Aunque estaba programado que la licitación se hubiese lanzado en el mes de febrero, el accidente de alta velocidad de Adamuz del pasado 18 de enero trastocó los planes de la operadora, que decidió retrasar el proceso para centrarse en la atención a los familiares de las víctimas del siniestro.
Uno de los aspectos que tendrán gran peso en la licitación es que los trenes se puedan incorporar en un breve plazo de tiempo a la flota de Renfe por la imperiosa necesidad que tiene la compañía de nuevo material rodante tras el fiasco de la serie 106. Los conocidos como Avril arrastran problemas de confort y, en su estreno comercial, también demostraron problemas de fiabilidad que el ministro achacó a su juventud. Parte de ellos, de hecho, han sido reubicados en el servicio Avant entre Madrid y Valladolid después de ser retirados de la línea de alta velocidad Madrid-Barcelona tras la aparición de fisuras en los bogies de los convoys cuyas causas aún no han quedado del todo claras.
Para conocer de primera mano lo que los fabricantes pueden ofrecer, el ministro se ha reunido en Alemania e Italia con directivos de Siemens y de Hitachi, el fabricante del modelo Frecciarossa como el de Iryo que descarriló en Adamuz.
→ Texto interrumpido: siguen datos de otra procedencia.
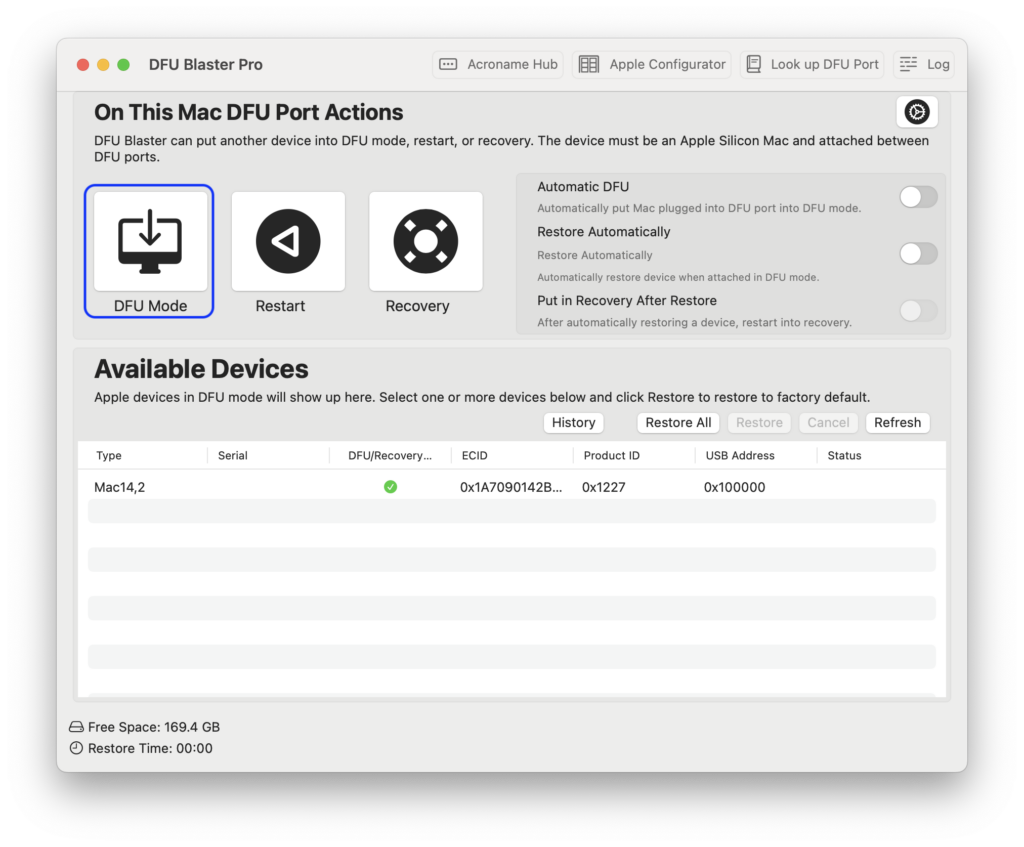This screenshot has width=1024, height=847.
Task: Click the Restart triangle icon
Action: 288,241
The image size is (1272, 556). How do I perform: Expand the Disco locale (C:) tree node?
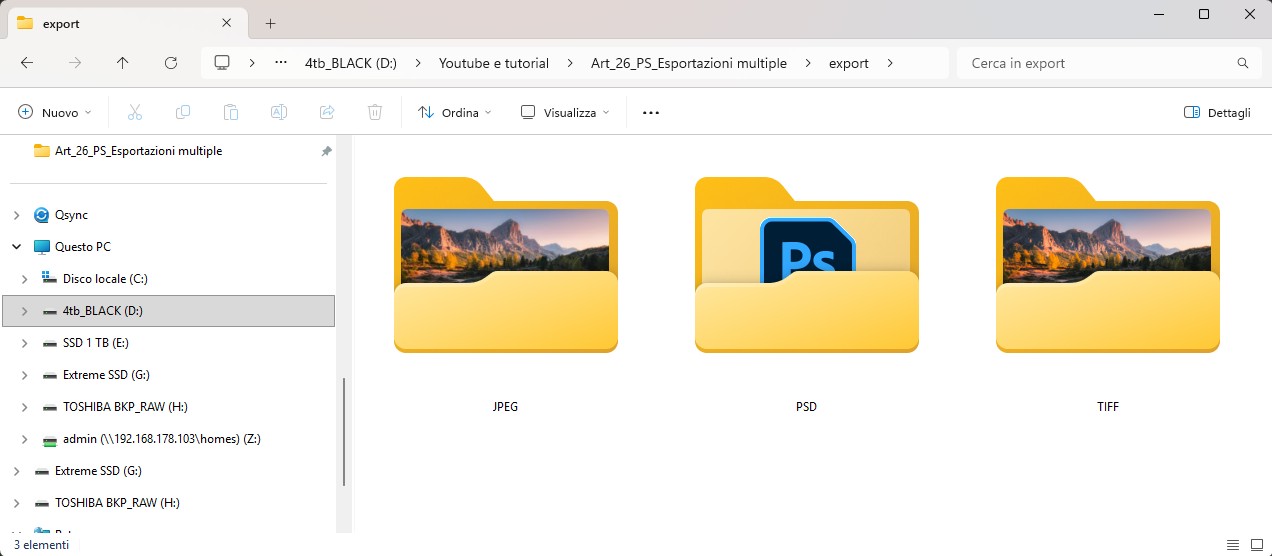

Puente también realizó una controvertida visita a las instalaciones del fabricante estatal chino CRRC, de la que tanto el ministro como el presidente de Renfe, Álvaro Fernández Heredia, volvieron entusiasmados. Su optimista valoración sobre los plazos de entrega y precios que ofrecen la compañía china chocan con el hecho de que la Comisión Europea ha abierto dos investigaciones antisubsidios contra CRRC por la sospecha de que el apoyo financiero estatal que recibe puede distorsionar la competencia en el mercado interior europeo. De hecho, Austria ha anunciado que va a proponer nuevas normas europeas para proteger a la industria ferroviaria frente a la competencia china después de que la operadora privada de este país Westbahn haya alquilado material rodante al fabricante chino y haya acusados a los fabricantes europeos de constituir un "oligopolio" que maneja largos plazos de entrega.